• _ИСХОДНЫЙ ОТРЫВОК_
━━━━━━━━━━━━━━━━━━━━━━━━━━━━━━

«Яков

Оглавление

Теология эгоизма и капитал альтруизма: Мертон и Рэнд

Томас Мертон и Айнд Рэнд современники, почти ровесники: Мертон родился на 10 лет позже, в 1915, зато умер на 14 лет раньше, в 1968. Оба авторы бестселлеров, причём не американских, а мировых, тиражи миллионнов по пять, переведены на десятки языков.

Дальше начинаются принципиальные различия. В России книга Рэнд не сходит с книжных полок, а книга Мертона на них не появилась. С некоторой натяжкой можно сказать, что у Мертона есть российский заменитель (не эрзац!) — книга Меня о Христе, тоже бестселлер, не сходящий с полок уже треть века. Только Мень ближе к Ренд, потому что его книга — не автобиография, а Мертон — не просто автобиография, а воскресшая «Исповедь» блаженного Августина.

Ренд — гимн эгоизму, материализму, объективизму, Мертон — гимн альтруизму, идеализму и субъективизму — правда, надо понимать, что Бог для Мертона Субъект.

Самое же интересное, что эти тексты об одном — о свободе. Более того, оба романа — романы воспитания, описание пути, «прогресса пилигрима», дао.

━━━━━━━━━━━━━━━━━━━━━━━━━━━━━━

• _ЦЕЛЬ ЗАДАНИЯ_
Допишите эссе о Мертоне и Рэнд, начав сразу после его последнего предложения. Пункты, идущие далее, представляют собой отдельный материал, не связанный с эссе о Мертоне и Рэнд.

━━━━━━━━━━━━━━━━━━━━━━━━━━━━━━

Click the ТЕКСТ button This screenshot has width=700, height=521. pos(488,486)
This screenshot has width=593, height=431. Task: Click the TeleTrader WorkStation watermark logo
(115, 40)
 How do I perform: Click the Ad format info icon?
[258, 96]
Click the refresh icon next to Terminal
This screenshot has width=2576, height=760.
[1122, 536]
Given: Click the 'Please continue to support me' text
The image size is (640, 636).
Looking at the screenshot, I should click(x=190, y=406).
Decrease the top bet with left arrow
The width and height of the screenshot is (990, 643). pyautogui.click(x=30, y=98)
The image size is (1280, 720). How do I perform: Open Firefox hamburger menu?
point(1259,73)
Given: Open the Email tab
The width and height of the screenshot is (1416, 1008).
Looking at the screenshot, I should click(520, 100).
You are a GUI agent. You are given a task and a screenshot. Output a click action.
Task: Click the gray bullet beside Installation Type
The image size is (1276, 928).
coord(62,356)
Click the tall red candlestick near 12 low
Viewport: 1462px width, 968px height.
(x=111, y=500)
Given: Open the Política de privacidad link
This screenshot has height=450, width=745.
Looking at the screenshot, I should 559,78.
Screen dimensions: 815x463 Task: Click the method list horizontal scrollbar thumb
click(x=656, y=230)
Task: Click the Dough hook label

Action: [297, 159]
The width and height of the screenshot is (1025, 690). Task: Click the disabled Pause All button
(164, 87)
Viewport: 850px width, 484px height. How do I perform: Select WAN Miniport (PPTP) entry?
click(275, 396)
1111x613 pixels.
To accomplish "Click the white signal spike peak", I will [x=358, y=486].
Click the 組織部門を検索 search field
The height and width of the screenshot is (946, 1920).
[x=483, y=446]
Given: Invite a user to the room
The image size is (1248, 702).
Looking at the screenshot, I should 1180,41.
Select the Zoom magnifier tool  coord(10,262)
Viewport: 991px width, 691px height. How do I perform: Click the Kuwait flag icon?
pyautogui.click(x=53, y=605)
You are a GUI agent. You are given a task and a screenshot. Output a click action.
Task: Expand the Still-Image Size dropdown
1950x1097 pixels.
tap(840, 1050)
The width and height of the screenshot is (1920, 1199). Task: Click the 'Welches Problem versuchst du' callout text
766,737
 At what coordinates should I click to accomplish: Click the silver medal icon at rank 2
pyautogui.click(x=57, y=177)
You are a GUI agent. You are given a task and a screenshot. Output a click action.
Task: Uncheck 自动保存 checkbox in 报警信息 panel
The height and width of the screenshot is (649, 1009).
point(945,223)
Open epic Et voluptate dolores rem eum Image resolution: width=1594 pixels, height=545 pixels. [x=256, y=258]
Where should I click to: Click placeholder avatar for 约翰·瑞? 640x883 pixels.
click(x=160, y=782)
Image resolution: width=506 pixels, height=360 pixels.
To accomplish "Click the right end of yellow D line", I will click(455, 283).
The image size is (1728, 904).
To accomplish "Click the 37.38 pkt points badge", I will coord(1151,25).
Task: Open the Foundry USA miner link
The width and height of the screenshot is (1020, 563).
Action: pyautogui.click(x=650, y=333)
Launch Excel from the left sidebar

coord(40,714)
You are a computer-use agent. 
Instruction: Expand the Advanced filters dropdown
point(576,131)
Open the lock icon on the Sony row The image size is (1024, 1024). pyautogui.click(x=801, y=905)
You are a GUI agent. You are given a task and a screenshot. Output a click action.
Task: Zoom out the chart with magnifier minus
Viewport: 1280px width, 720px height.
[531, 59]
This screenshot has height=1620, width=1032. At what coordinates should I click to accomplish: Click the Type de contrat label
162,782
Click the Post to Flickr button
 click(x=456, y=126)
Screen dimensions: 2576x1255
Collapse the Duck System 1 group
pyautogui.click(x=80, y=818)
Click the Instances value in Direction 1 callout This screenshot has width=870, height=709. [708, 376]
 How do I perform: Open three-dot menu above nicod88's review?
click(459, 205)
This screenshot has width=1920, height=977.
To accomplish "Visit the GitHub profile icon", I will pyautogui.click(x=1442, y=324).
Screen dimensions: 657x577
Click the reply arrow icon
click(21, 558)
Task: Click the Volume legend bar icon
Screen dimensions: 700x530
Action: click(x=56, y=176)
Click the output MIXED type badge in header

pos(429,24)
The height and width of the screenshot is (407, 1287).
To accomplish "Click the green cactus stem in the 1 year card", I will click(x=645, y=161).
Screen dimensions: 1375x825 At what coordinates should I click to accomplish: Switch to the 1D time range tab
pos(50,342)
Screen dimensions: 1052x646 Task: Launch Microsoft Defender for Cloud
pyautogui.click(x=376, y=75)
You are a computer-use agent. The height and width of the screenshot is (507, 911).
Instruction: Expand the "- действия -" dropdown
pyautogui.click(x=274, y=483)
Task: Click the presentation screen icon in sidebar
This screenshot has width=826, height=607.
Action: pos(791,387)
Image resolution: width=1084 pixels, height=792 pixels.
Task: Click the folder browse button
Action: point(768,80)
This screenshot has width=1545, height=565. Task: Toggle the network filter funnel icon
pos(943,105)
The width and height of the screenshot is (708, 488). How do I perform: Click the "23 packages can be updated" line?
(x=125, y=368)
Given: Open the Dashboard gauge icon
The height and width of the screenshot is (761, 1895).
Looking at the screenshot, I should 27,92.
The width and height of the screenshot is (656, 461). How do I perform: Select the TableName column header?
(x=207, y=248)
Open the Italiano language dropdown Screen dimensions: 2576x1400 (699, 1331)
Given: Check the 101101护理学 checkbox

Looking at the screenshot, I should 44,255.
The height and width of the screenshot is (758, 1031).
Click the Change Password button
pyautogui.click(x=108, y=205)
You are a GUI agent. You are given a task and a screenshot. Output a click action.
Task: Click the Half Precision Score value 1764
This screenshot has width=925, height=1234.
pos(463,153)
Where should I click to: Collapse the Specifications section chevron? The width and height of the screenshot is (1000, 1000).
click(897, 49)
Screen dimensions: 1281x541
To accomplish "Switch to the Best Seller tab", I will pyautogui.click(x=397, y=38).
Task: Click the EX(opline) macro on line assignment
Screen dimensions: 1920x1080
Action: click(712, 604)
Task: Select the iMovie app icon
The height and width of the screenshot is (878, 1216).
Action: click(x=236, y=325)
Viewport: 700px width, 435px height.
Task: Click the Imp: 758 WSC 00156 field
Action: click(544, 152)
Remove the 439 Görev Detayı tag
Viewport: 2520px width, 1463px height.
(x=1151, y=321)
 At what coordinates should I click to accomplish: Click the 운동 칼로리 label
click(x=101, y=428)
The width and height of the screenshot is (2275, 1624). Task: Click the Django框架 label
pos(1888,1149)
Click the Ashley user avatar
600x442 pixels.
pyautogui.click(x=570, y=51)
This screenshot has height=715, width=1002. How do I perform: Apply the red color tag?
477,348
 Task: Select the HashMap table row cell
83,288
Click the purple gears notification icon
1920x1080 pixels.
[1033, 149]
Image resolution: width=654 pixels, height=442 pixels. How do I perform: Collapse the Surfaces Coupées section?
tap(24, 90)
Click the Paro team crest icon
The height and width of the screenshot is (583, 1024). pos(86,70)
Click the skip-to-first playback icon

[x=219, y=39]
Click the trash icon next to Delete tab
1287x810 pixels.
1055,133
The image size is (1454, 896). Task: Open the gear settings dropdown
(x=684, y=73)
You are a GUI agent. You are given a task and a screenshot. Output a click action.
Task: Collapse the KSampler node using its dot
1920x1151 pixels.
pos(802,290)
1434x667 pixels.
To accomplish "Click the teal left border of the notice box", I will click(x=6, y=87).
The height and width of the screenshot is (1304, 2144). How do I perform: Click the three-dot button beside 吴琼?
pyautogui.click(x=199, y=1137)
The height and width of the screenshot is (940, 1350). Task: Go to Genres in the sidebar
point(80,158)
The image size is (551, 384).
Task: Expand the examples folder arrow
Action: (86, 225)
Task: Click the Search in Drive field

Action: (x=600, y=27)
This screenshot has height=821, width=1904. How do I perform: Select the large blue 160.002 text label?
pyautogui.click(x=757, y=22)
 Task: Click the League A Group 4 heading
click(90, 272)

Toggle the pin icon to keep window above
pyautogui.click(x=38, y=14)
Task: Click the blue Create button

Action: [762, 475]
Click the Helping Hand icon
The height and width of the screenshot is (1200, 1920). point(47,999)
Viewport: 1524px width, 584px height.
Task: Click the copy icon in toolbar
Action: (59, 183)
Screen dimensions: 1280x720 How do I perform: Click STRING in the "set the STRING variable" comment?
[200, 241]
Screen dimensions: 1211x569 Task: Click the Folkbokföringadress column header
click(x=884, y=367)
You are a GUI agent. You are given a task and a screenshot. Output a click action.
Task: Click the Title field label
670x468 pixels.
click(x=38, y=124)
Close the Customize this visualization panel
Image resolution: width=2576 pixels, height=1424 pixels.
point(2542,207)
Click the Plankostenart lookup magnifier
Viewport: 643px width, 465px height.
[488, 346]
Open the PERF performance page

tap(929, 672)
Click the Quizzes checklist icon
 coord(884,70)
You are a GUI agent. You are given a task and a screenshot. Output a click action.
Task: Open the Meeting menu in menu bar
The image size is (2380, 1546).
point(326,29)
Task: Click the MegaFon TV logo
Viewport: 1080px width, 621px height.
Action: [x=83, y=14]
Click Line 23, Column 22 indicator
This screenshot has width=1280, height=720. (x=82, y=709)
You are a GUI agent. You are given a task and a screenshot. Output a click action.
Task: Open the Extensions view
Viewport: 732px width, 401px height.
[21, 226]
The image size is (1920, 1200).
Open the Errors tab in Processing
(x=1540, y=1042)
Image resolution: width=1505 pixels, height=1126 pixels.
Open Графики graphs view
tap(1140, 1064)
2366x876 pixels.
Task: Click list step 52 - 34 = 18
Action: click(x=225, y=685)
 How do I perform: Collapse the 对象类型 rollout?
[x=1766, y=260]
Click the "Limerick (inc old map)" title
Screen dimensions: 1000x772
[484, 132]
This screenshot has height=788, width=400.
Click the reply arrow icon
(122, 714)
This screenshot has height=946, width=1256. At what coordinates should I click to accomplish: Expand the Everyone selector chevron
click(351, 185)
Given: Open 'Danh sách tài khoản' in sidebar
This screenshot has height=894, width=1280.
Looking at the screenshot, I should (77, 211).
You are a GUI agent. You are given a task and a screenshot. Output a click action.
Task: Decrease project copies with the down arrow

━━━━━━━━━━━━━━━━━━━━━━━━━━━━━━

• _ОТВЕТ НИЖЕ_
В одном отношении текст Мертона безусловно лучше — язык. Книга Ренд — это американский вариант «Что делать?», и популярность книги обратно пропорциональна её литературным достоинствам. Критики, писатели, интеллигенты — к огорчению и озлоблению Ренд — отнеслись и относятся к её творению со скепсисом. Текст Мертона был встречен с восторгом ещё в рукописи такими титанами как Ивлин Во и Грэм Грин — к изумлению и испугу Мертона. Так и остаются эти тексты в двух разных измерениях, как кока-кола и коньяк, «Лолита» и «Анна Каренина», шампунь и шампанское.

Беда, что некоторые люди пьют шампунь, а некоторые моют голову шампанским. Иногда это одни и те же люди.

«Книга» Мертона — главная — в России обычно называется «Семиярусная гора». Это безумно, омерзительно, это блокирует любой читательский интерес. Есть ли варианты — проблема переводчиков, но почему же книга популярна? Что в ней привлекало и привлекает с первой же страницы?

В рукописи начало было очень глубокое, изящное, теологическая эссеистика высшего сорта, даже не коньяк, а бриллиант. Издатель убедил автора, что книги пьют, а не разглядывают, во всяком случае, обычные люди, и начало теперь — «Prisoner's base». Это название первой части, и перевести на русский представляется невозможным.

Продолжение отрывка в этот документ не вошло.